# Bagian Dokumen:
================
Pengacara di Pinggiran Revolusi, di Pusaran Reformasi
All the Presidents’ Lawyers

Pengacara di Pinggiran Revolusi, di Pusaran Reformasi

Sebelum jadi Presiden, Soekarno sudah pernah berhadapan dengan peradilan. Saat menjadi Presiden, ia sering menyebut orang hukum susah diajak melakukan revolusi.

Oleh:
M. Yasin
Bacaan 2 Menit

Ketika menjadi Presiden, Bung Karno juga dihadapkan pada persoalan serupa. Bahkan lebih berat, ada warga yang dituduh berkomplot melakukan upaya pembunuhan terhadap Bung Karno. Itu terjadi pada peristiwa Cikini, 30 November 1957. Sejumlah orang ditangkap, dibawa ke pengadilan tentara, dengan tuduhan makar kepada Presiden Soekarno. Warga sipil bernama Yusuf Ismail, Sa’adon bin Mohammad, Tasrif, dan Mohamad Tasim duduk di kursi terdakwa gara-gara kasus pelemparan granat ke arah Presiden Soekarno.
================
# Kerjakan Soal Berikut:
1. Menurut teks tentang Soekarno dan peradilan, kapan peristiwa Cikini terjadi?
2. Tentukan apakah pernyataan berikut sesuai dengan teks tentang Soekarno dan peradilan: (a) Soekarno belum pernah berhadapan dengan peradilan sebelum menjadi Presiden; (b) orang-orang yang ditangkap dalam peristiwa Cikini dibawa ke pengadilan tentara; (c) para terdakwa diadili karena kasus pelemparan granat ke arah Presiden Soekarno.
3. Lanjutkan teks tentang Soekarno dan peradilan, dimulai setelah kalimat terakhir yang tercantum.
Item berikut diambil dari sumber lain.

[Data penunjukan teks dan elemen]
================
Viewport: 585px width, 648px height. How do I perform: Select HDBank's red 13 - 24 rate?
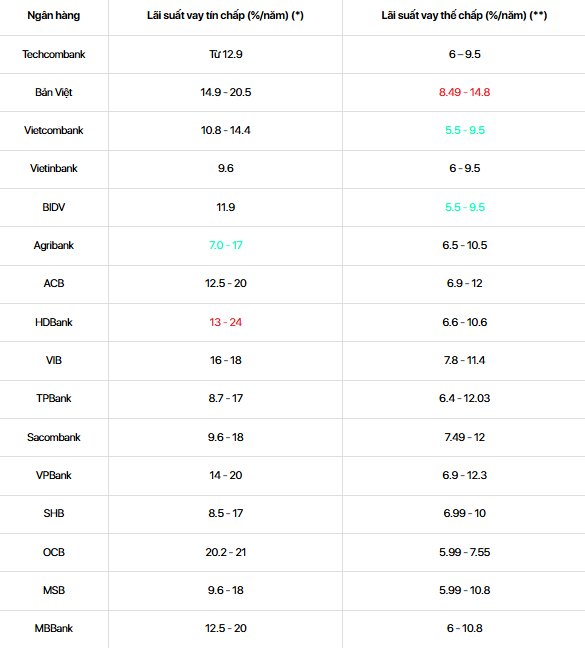(226, 322)
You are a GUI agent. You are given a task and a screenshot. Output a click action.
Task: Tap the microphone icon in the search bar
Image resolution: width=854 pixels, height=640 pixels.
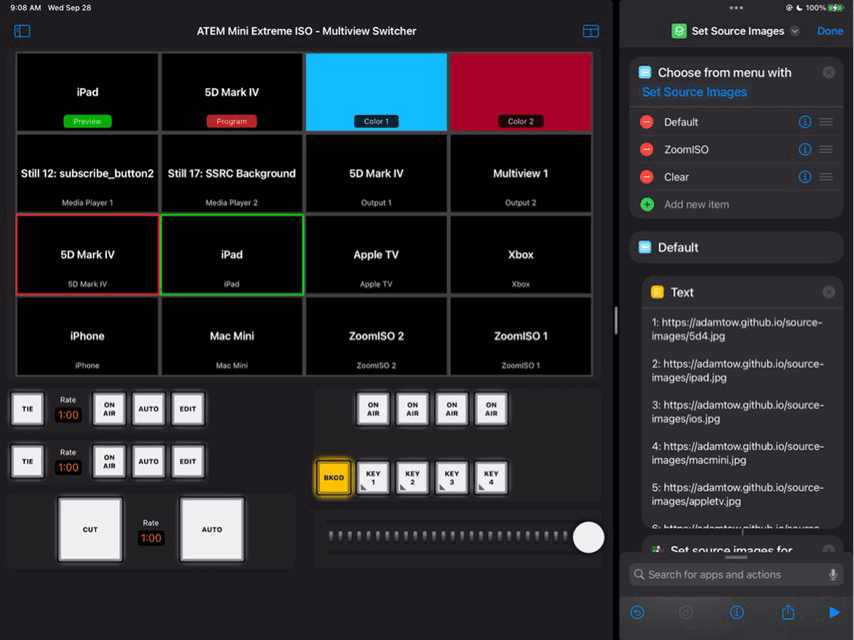tap(833, 574)
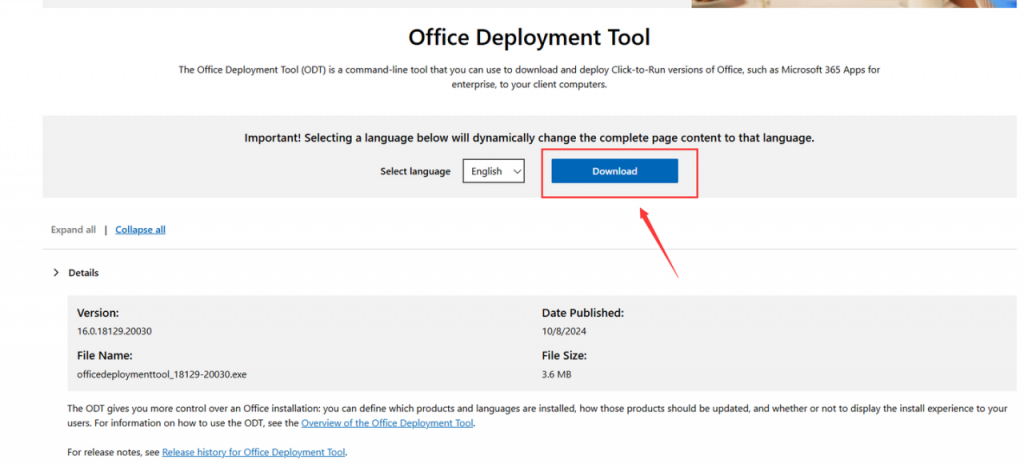Screen dimensions: 1024x464
Task: Click the Date Published label
Action: (583, 313)
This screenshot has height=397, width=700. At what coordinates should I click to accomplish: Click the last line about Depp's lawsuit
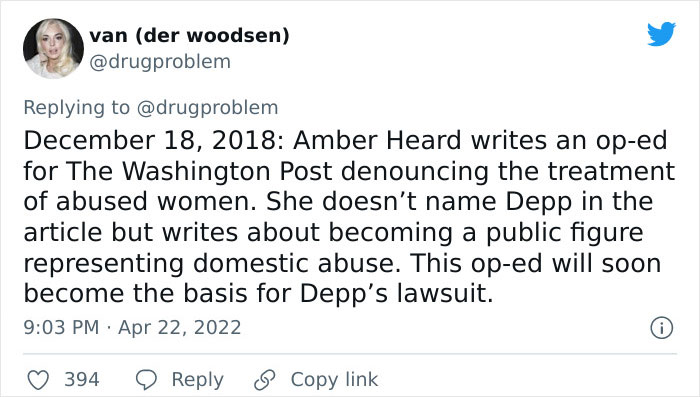point(258,293)
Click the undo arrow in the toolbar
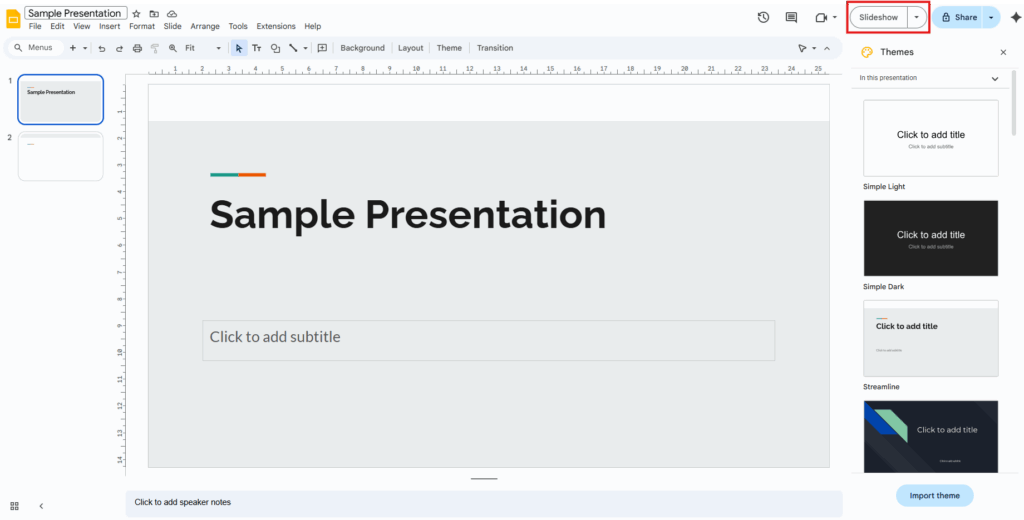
================
# Penyelesaian Soal:
1. 30 November 1957.

2.
(a) Tidak: "Sebelum jadi Presiden, Soekarno sudah pernah berhadapan dengan peradilan."
(b) Ya: "Sejumlah orang ditangkap, dibawa ke pengadilan tentara, dengan tuduhan makar kepada Presiden Soekarno."
(c) Ya: "duduk di kursi terdakwa gara-gara kasus pelemparan granat ke arah Presiden Soekarno."

3.
Pengacara yang membela para terdakwa kasus ini adalah Mr. Harjono Tjitrosoebeno. Dalam pledoi Harjono meminta hakim memilah kapasitas Soekarno datang ke Cikini sebagai presiden atau sebagai pribadi, orang tua murid. “Bahwa Paduka Yang Mulia Presiden Soekarno pada tanggal 30 November 1957 sore telah mengunjungi dan ada hadir pada perayaan (bazaar) Sekolah Rakyat Cikini di Jalan Cikini Raya No. 76 di Jakarta, tidak dalam kualiteit beliau sebagai pejabat Presiden Republik Indonesia, akan tetapi sebagai perseorangan (in persoon) dalam prive sebagai orangtua, ialah sebagai bapak dari murid”.

Berhubung dengan itu, maka elemen Presiden dalam perbuatan yang dituduhkan kepada para terdakwa seperti yang disebut dalam Pasal 104 KUHP terbukti tidak ada, atau setidak-tidaknya elemen presiden tidak terbukti”. Di pengadilan tinggi tentara, para terdakwa dinyatakan terbukti berkomplot hendak membunuh Bung Karno. Majelis yang memutus perkara itu di tingkat banding adalah R. Tjitrosudibio, AJ Mokoginta, dan Roekminta.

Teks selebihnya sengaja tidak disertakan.